As sociedades de advogados não apenas estão isentas das leis que regem a actividade comercial e financeira do país, como se regem disciplinarmente pelo Estatuto da Ordem dos Advogados. Quer dizer, um Estatuto e uma Ordem que foram concebidos para defender a advocacia, enquanto profissão de prática individual e liberal, são agora estendidos a grandes corporações capitalistas que se dedicam à actividade comercial (v.g., vendendo serviços de assessoria jurídica e fiscal) e financeira (v.g., intermediando grandes operações financeiras, como aquisições e fusões de empresas).
Uma das joias desse Estatuto é o sigilo profissional que permite às sociedades de advogados fazerem sob segredo profissional aquilo que qualquer empresa financeira, incluindo os bancos, é obrigada a fazer com total transparência, e a reportar as operações suspeitas às entidades de supervisão e ao Ministério Público.
É altura de perguntar:
-Não estando as sociedades de advogados sujeitas às leis comerciais e financeiras do país e gozando de um estatuto especial de liberdade e de opacidade, será que elas vivem em rédea livre?

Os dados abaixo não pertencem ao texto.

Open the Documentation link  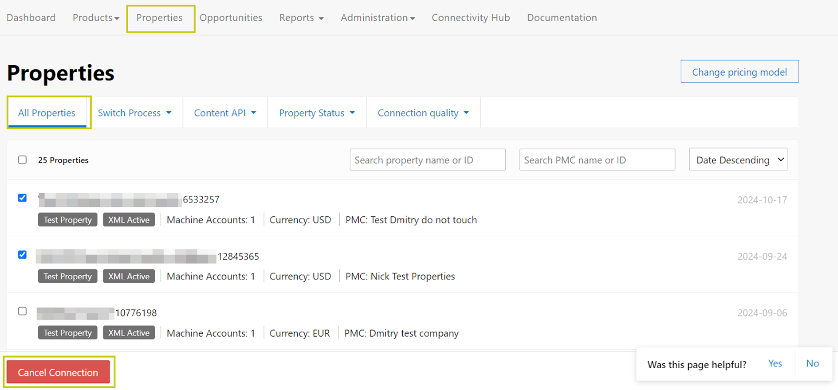(562, 18)

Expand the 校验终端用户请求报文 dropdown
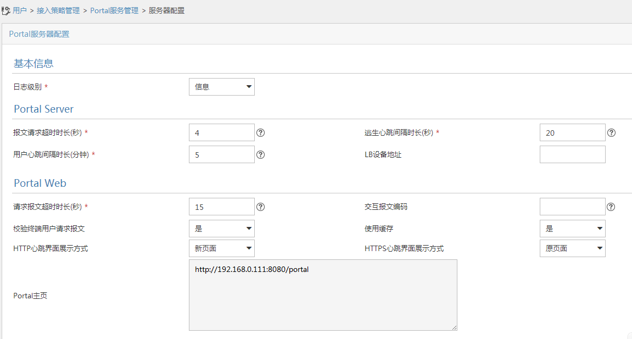(x=221, y=229)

Claro que não, podia lá ser em Portugal - um país em que se presume que todo o negócio envolve trapalhões e vigaristas -, as sociedades de advogados não estarem sujeitas à supervisão de ninguém.
Claro que estão. Estão sujeitas à supervisão da Ordem dos Advogados. Regem-se por leis corporativas.
Acontece que a Cuatrecasas, como grande sociedade de advogados que é, tem uma grande influência na Ordem dos Advogados. Por exemplo, a presidir ao órgão máximo de justiça da Ordem dos Advogados, que é o seu Conselho Superior, esteve até há pouco tempo um advogado que foi lá posto pela própria Cuatrecasas - precisamente o advogado Paulo Sá e Cunha. Resulta que, sob a sua protecção, a Cuatrecasas nunca irá cometer qualquer infracção disciplinar e, muito menos, qualquer crime. Passa tudo.
A conclusão que se impõe é a seguinte. Quem, algum dia, desejar branquear capitais, ou envolver-se em outras operações financeiras que impliquem crimes (v.g., fuga ao fisco, financiamento ilegal de partidos políticos), não deve procurar um banco ou uma sociedade financeira. Ainda vai preso.
Deve procurar uma sociedade de advogados, de preferência uma multinacional, como a Cuatrecasas, para pôr o dinheiro ao fresco noutro país, esperando que nenhuma Comissão de Blanqueo de Capitales se intrometa no caminho.